The English King Edward I awarded the disputed throne of Scotland to John Balliol in 1292, but then provoked Balliol and other Scottish leaders into open rebellion. At the Battle of Dunbar, in 1296, Balliol was defeated and captured, and the leadership of Scottish resistance fell to William Wallace.
As a youth, Wallace had already fought the English. When he was fighting on the River Irvine, a group of English soldiers demanded his catch. Wallace disarmed one with his fishing rod, seized his sword, and killed him and two of his companions. Reaching Riccarton Castle, he escaped capture by a search party by disguising himself as a woman.
After leading the Scots to victory at Stirling Bridge in 1297, Wallace assumed the title of ‘Guardian of the Kingdom of Scotland’. However, his forces were defeated the following year at Falkirk, so from then until his capture and execution in 1305, Wallace led guerrilla raids on the English occupiers.
Photographs, prints and text about the shoe-making industry.
The text reads: The shoe-making industry was first established in Kilmarnock during the 18th century. AL Clark’s shoe-making company was founded here in 1820, when shoes were still made by hand. A steam powered factory was set up in 1873, and in 1908 the company combined with Abbots to form Saxone Shoes, a name which became world famous. New premises were built on the banks of Kilmarnock Water, and by the 1930s around 1,000 people were employed there. The factory closed in the 1960s after a takeover, and Kilmarnock’s Galleon Centre was opened on the site in 1986.
Top: The old Saxone factory in Titchfield Street
Centre: Saxone tradesmen and apprentices, 1928
Above: Making shoes.
A print and text about Robert Burns in Kilmarnock.

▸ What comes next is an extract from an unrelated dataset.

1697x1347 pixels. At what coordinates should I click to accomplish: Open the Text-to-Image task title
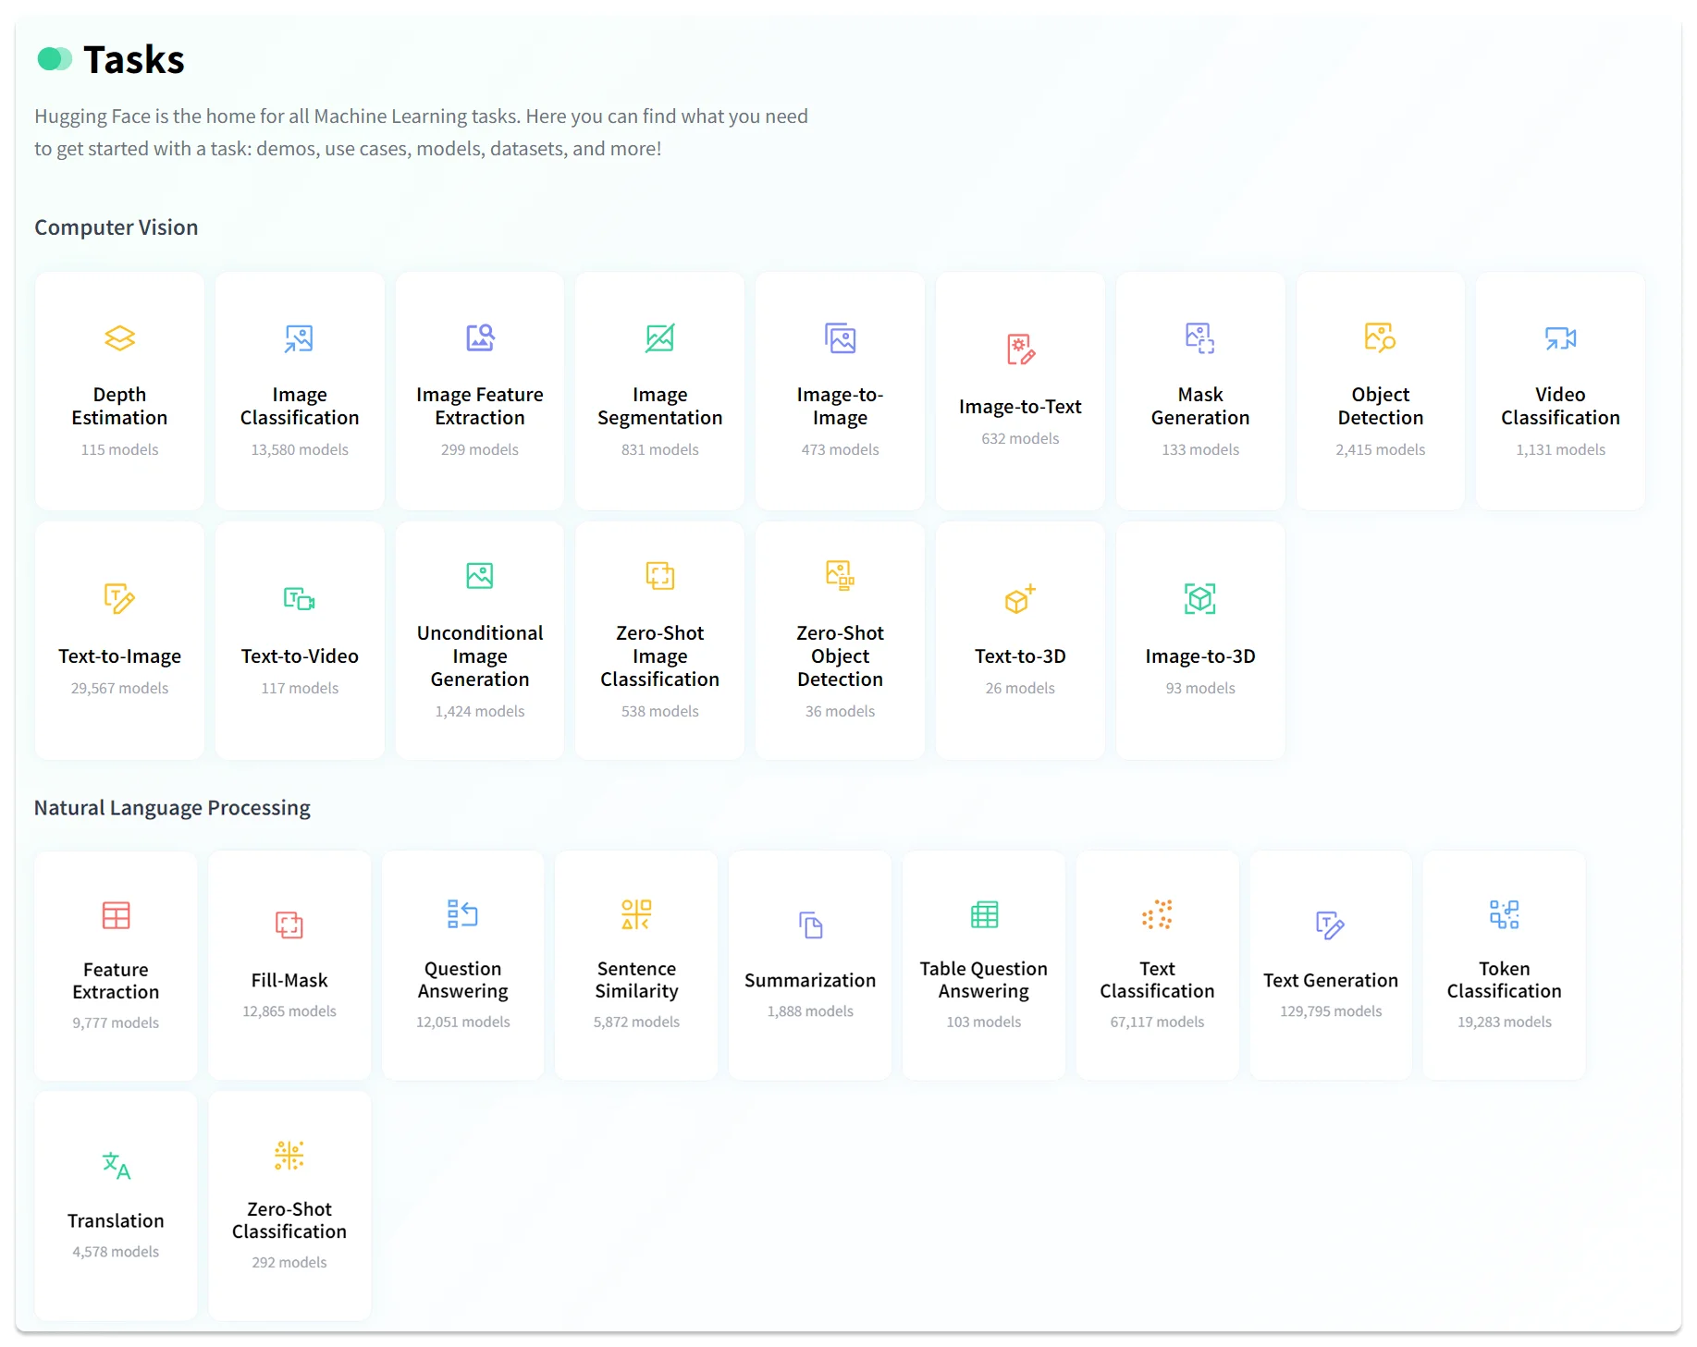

The text reads: Kilmarnock has a considerable connection with Robert Burns. It was here, in 1786, that his first book Poems Chiefly in the Scottish Dialect was printed. The 600 copies earned the bard around £50. The print shop, belonging to bookseller John Wilson, no longer exists but its site in the Burns Shopping Centre is marked by a plaque.
Burns had many friends and drinking partners in Kilmarnock, some of whom appear in his poems. Although The Wheatsheaf (now a Wetherspoon pub) is not mentioned by name, this may well have been one of his haunts.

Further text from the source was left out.